In addition to the above modules, we also found that transcription
factors were well represented among both the PID-C and PID-N genes. In
total, nine PID-C genes are transcription factors (ARHGAP35, ARID2,
FOXA1, GATA3, NFE2L2, SMAD4, SOX9, TCF7L2, TP53; FDR = 2.1 × 10^−10),
while 19 PID-N genes are transcription factors (ASCL1, BHLHE40, ESRRG,
HES1, HNF1A, HNF1B, HOXA10, HOXB5, KLF4, MEF2C, MYC, NFE2, NR2F1, SOX2,
SOX4, TCF4, TP53, ZNF521, ZNF595; FDR = 4.1 × 10^−20). This observation
suggests that non-coding mutations may affect transcriptional
regulatory networks.
Discussion
We present an integrative pathway and network analysis that expands the
list of genes with possible non-coding driver mutations into the “long
tail” of rarely mutated elements that are not significant by
single-element analysis. We find that genes harboring both coding or
non-coding mutations overlap in pathways and networks; thus, pathway
databases and interaction networks serve as useful sources of prior
knowledge to implicate additional mutated elements beyond those
identified by single-element tests. In total, our integrative pathway
and network analysis identified 87 pathway-implicated driver genes with
coding variants (PID-C) and 93 pathway-implicated driver genes with
non-coding variants (PID-N). Importantly, 90 PID-N genes were not
statistically significant (FDR > 0.1) by single-element tests on
non-coding mutation data, and these genes are key candidates for future
experimental characterization. Among them, we find that promoter
mutations in TP53, TLE4, and TCF4 are associated with reduced
expression of these genes.
We find that coding and non-coding driver mutations largely target
different genes and make varying contributions to pathways and networks
perturbed in cancer. While some cancer pathways are targeted by both
coding and non-coding mutations, such as the Wnt and Notch signaling
pathways, other pathways appear to be predominantly altered by one
class of mutations. In particular, we find non-coding mutations in
multiple genes in the RNA splicing pathway, and samples with these
mutations exhibit gene expression signatures that are concordant with
gene expression changes observed in samples with coding mutations
splicing factors SF3B1, FUBP1, and RBM10^[219]37. Together these
results demonstrate that rare non-coding mutations may result in
similar perturbations to both common and complementary biological
processes.
There are several caveats to the results reported in this study. First,
there is relatively low power to detect non-coding mutations in the
cohort, particularly in cancer types with small numbers of patients.

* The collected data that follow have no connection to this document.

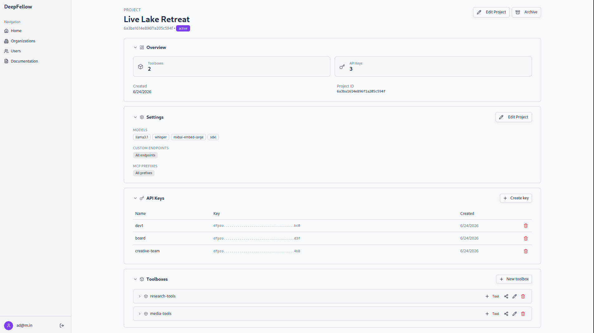
Task: Delete the research-tools toolbox
Action: [523, 297]
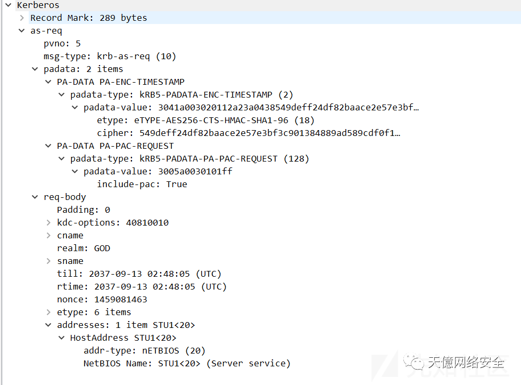Select the nonce: 1459081463 row
521x385 pixels.
click(x=102, y=299)
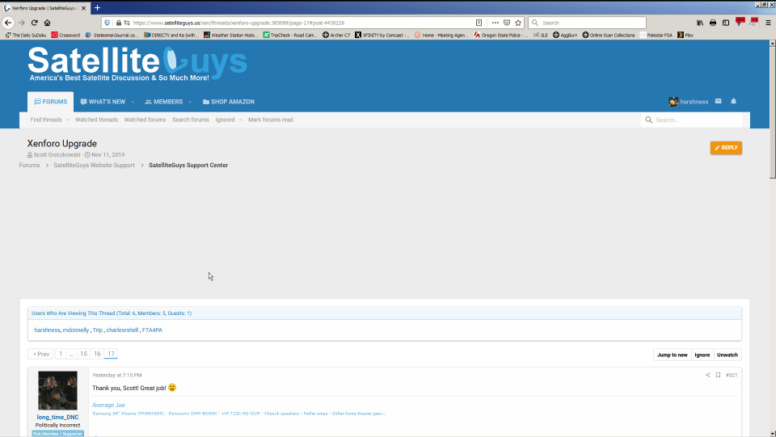The image size is (776, 437).
Task: Open the Shop Amazon nav tab
Action: [x=229, y=102]
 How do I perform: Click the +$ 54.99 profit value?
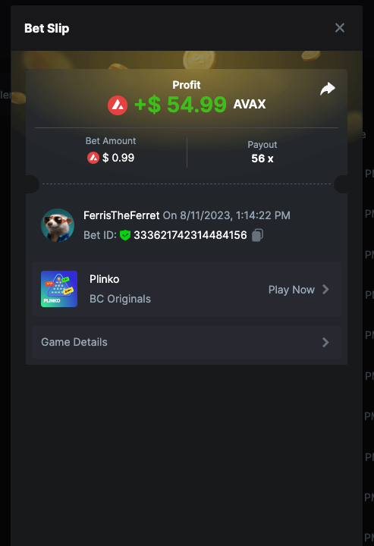click(181, 105)
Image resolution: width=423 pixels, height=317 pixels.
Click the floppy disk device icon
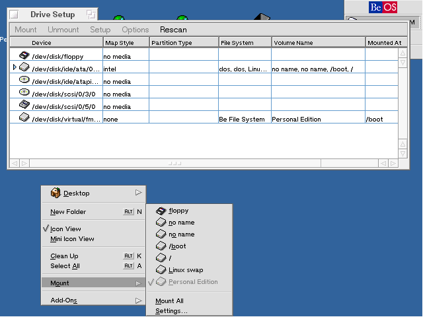[x=24, y=55]
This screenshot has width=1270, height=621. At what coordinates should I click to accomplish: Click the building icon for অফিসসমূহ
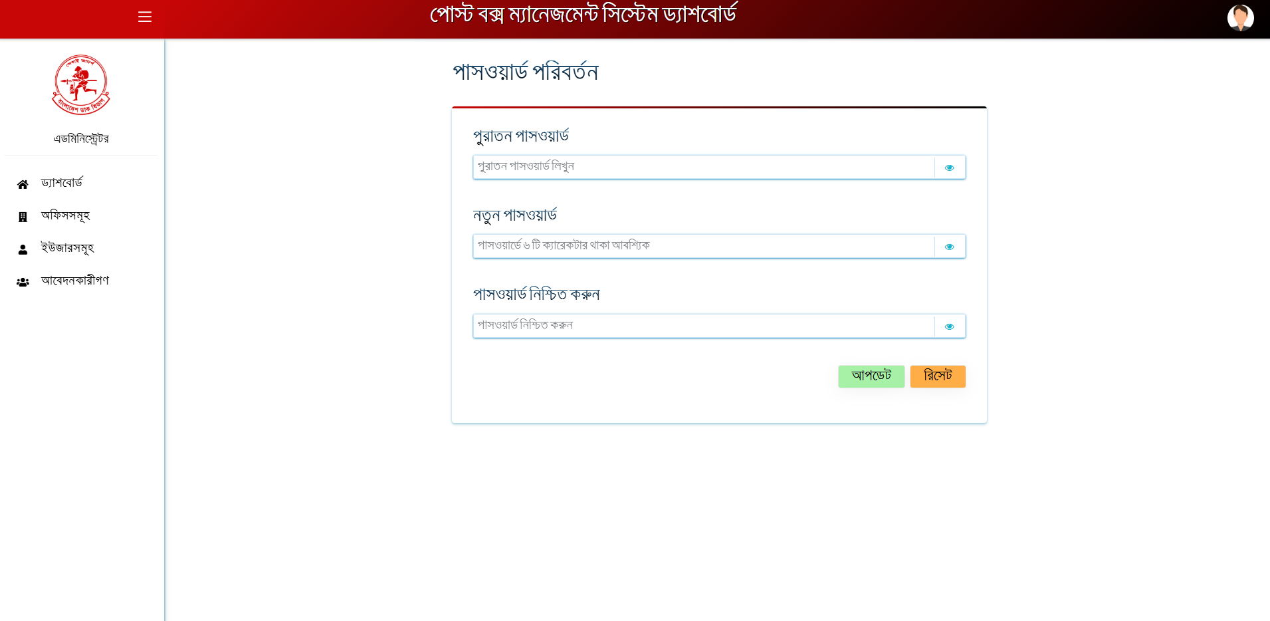coord(23,217)
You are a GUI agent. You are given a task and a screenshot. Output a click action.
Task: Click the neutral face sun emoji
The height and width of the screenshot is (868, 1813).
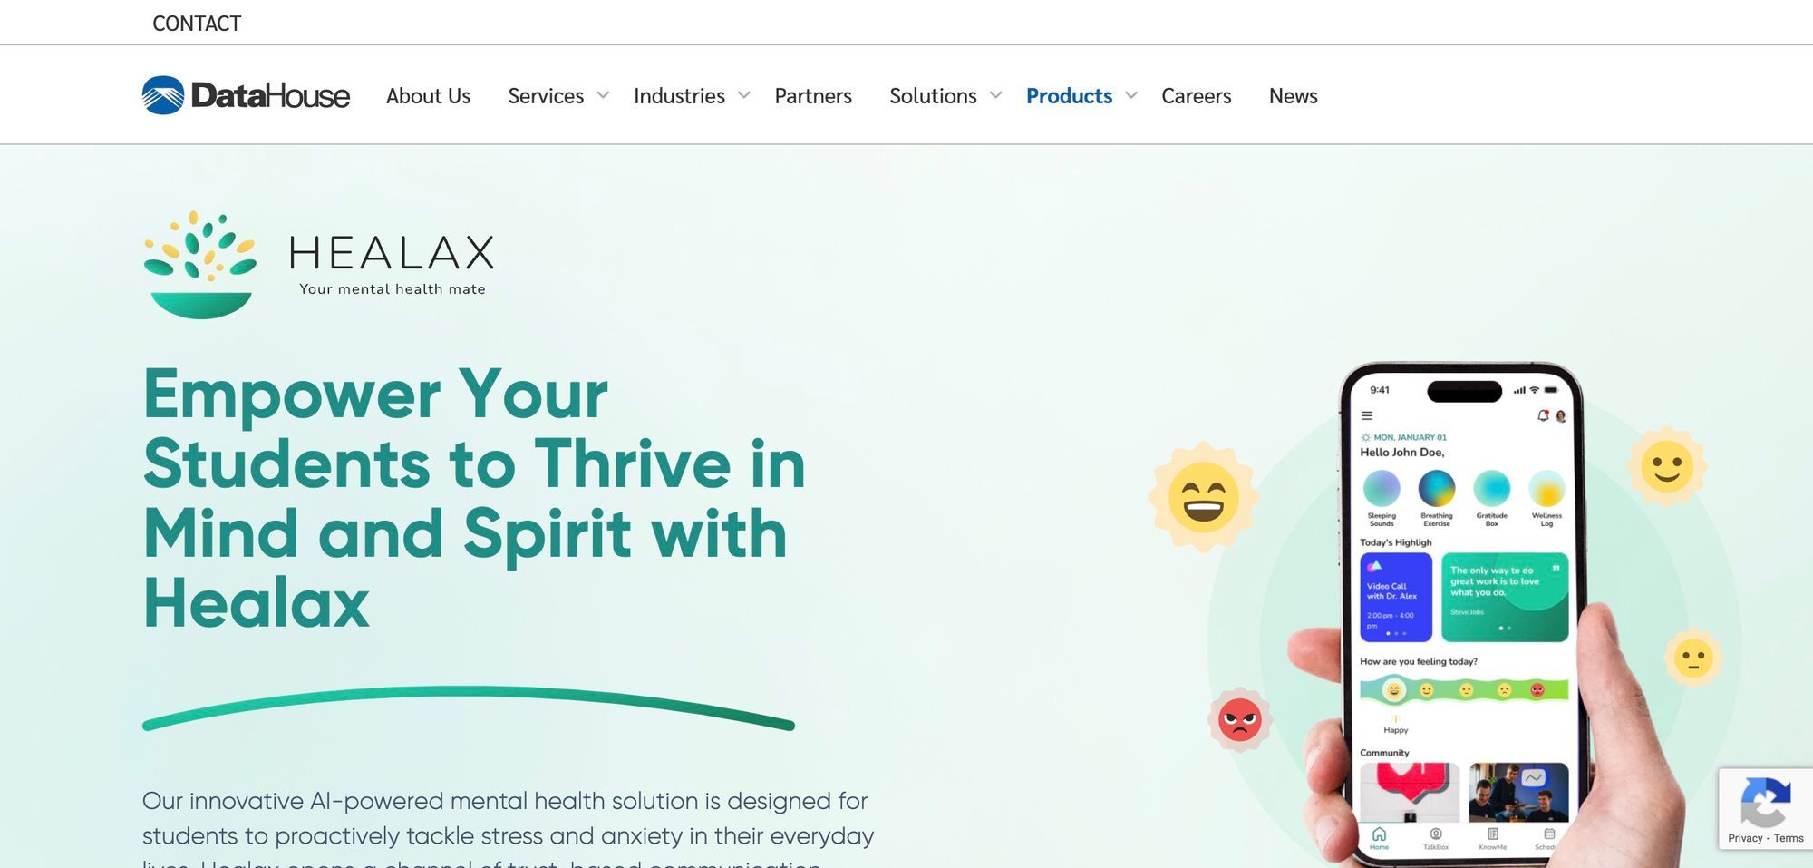tap(1692, 658)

Second, transcriptomic data were available for only a subset of
samples, further reducing our ability to validate our predictions using
gene expression data. Third, our pathway and network analysis relied on
the driver p-values from the PCAWG Drivers and Functional
Interpretation Working Group analysis^[220]16. While this analysis
accounts for regional variations in the background mutation rate across
the genome, it is possible that these corrections are incomplete.
Furthermore, if the uncorrected confounding variables are correlated
with gene membership in pathways and subnetworks, then the false
positive rates in our analysis may be higher than estimated. All of
these factors, plus other unknown confounding variables, make it
difficult to assess the false discovery rate of our predictions,
particularly for PID-N genes. Further experimental validation of these
predictions is necessary to determine the true positives from false
positives in our PID gene lists.
Because of limited power in individual cancer types, our pathway and
network analysis focused on associations found across cancer and tissue
types. Thus, we primarily utilized generic, tissue-independent network
and pathway information. However, it is well known that gene–gene
interactions vary across tissues and that cancer cells rewire signaling
and regulatory networks. Future investigations that consider the
variable landscape of regulatory and physical interactions across
tissues may offer a new perspective on the data. Specifically, each
cell type has a different epigenetic wiring and regulatory machinery,
and non-coding mutations may target cell type-dependent
vulnerabilities. Approaches that incorporate tissue-specific,
cancer-specific, or patient-specific gene–gene regulatory information
may reveal new classes of drivers unexplored with our current
approaches.
Our pathway- and network-driven strategies enable us to interpret the
coding and non-coding landscape of tumor genomes to discover driver
mechanisms in interconnected systems of genes. This approach has
multiple benefits. First, by broadening our mutation analysis from
single genomic elements to pathways and networks of multiple genes, we
identify new components of known cancer pathways that are recurrently
altered by both coding and non-coding mutations, and thus likely to be
important in cancer. Second, we identify new pathways and subnetworks
that would remain unseen in an analysis focusing on coding sequences.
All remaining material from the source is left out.